KENNEWICK -- Things have slowed down a bit, so in the spirit of the upcoming haunting holiday, I thought I'd take the opportunity to interview a hobo spider.
I must admit that meeting with this rather large and hairy arachnid was a bit disconcerting, but garden journalists like me are willing to forge ahead in the face of danger.
Mr. Hobo Spider, you used to be known as the Aggressive House Spider, but then you changed your name. How come?
A: Actually I was misnamed the "Agressive House Spider" because uninformed people translated my scientific name, Tegenaria agrestis, to mean "aggressive." A correct translation of my Latin name means "mat weaver of the fields." I was given the name of "hobo spider" by Rebecca J. Vest who worked with her husband Darwin Vest, the researcher who performed the original research on me and my reportedly poisonous bite. Despite this earlier defamation of my character, I am not an aggressive spider!
Q: Why hobo spider?
A: You'd have to ask Rebecca, but I suspect it's because my family is reported to have migrated here from Western Europe through the Port of Seattle sometime before the Great Depression, most likely hitchhiking as egg cases on cargo from the rural areas of Europe. In Europe, my family tends to only be found outdoors in the fields, not indoors or close to homes. I'm now found in Washington, Oregon, Idaho, Utah, Wyoming, Montana and Colorado. I'm often encountered around the foundations of homes and beneath objects in the garden and landscape. I'm also found inside Tri-City homes in late summer.
Q: Why come inside if you aren't aggressive?
A: Late summer to early fall is mating time for hobo spiders. As a male, I search far and wide for a female mate and that includes coming indoors.
You have a rather large family. How many types of you are there?

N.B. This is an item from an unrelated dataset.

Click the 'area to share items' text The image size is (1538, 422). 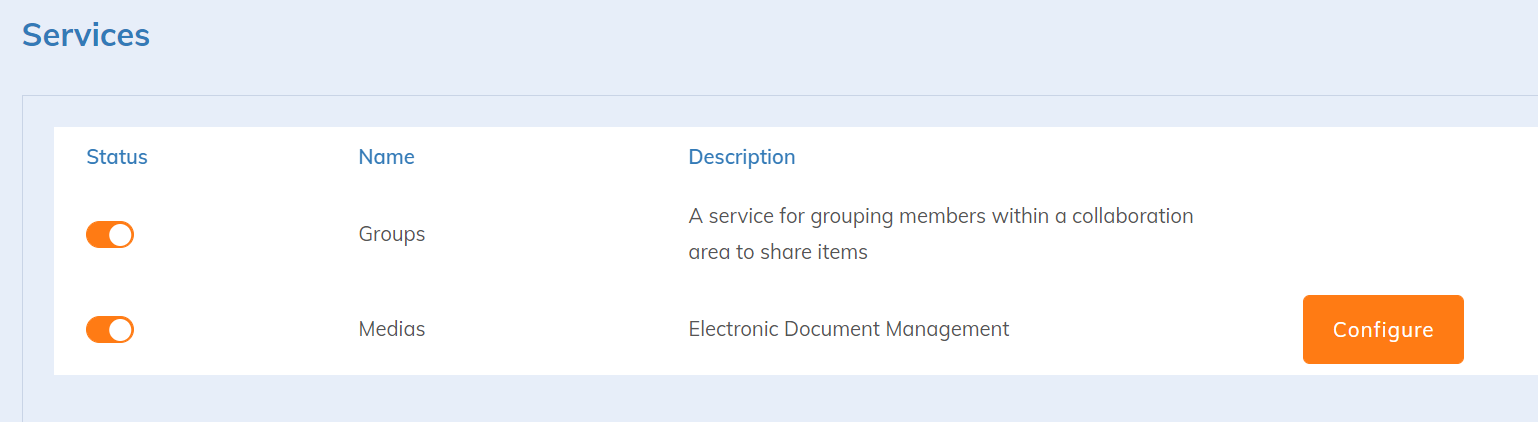[777, 252]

You're right, my family, Agelenidae, known as the funnel-web weaver family is large. There are more than 500 species of funnel-web weavers around the world with 300 species in North America. We make a web that resembles a funnel.
Q: Do you all look alike?
A: Some of us are quite similar in appearance, especially my closer cousins in the Tegenaria genus. I'm embarrassed to admit that experts have to compare our genitalia to tell us apart. If you want to know more, you can go to this link to determine the difference between me and other look-a-like spiders: PLS 116 at www.puyallup.wsu.edu/plantclinic/resources/pls-res.html.
Q: You are reported to cause a bite that resembles that of a brown recluse. Is this true?
A: For years now, we hobo spiders have been blamed for biting humans and causing a necrotic wound with our venom. Our bites are supposedly similar to those caused by the bite of the brown recluse spider. However, the brown recluse doesn't reside anywhere in the Northwest. A recent research study of the venom of both U.S, and European Tegenaria agrestis showed that neither of our venoms causes skin lesions in rabbits, contrary to a much earlier study of our U.S. venom.
A review of medical literature reveals that there is only one verified hobo spider bite case that caused a necrotic skin lesion in a patient. There is doubt that my bite was the cause in this case because the patient also had a pre-existing medical condition that could have caused the lesion. So at this point, it's unclear if my bite causes necrotic skin lesions in humans or not.
Q: If not, what or who do researchers think might be responsible for such skin lesions?
A: It could be one of the insects that commonly bite humans for their blood. This includes ticks, fleas, bed bugs and others. There are also medical conditions that can cause similar necrotic wounds, such as a Staphylococcus bacterial skin infection or Lyme disease. I don't like to be blamed for something that's not my fault.
I wouldn't either.Thank you for your time.
* Marianne C. Ophardt is a horticulturist for the Washington State University Benton County Extension Office.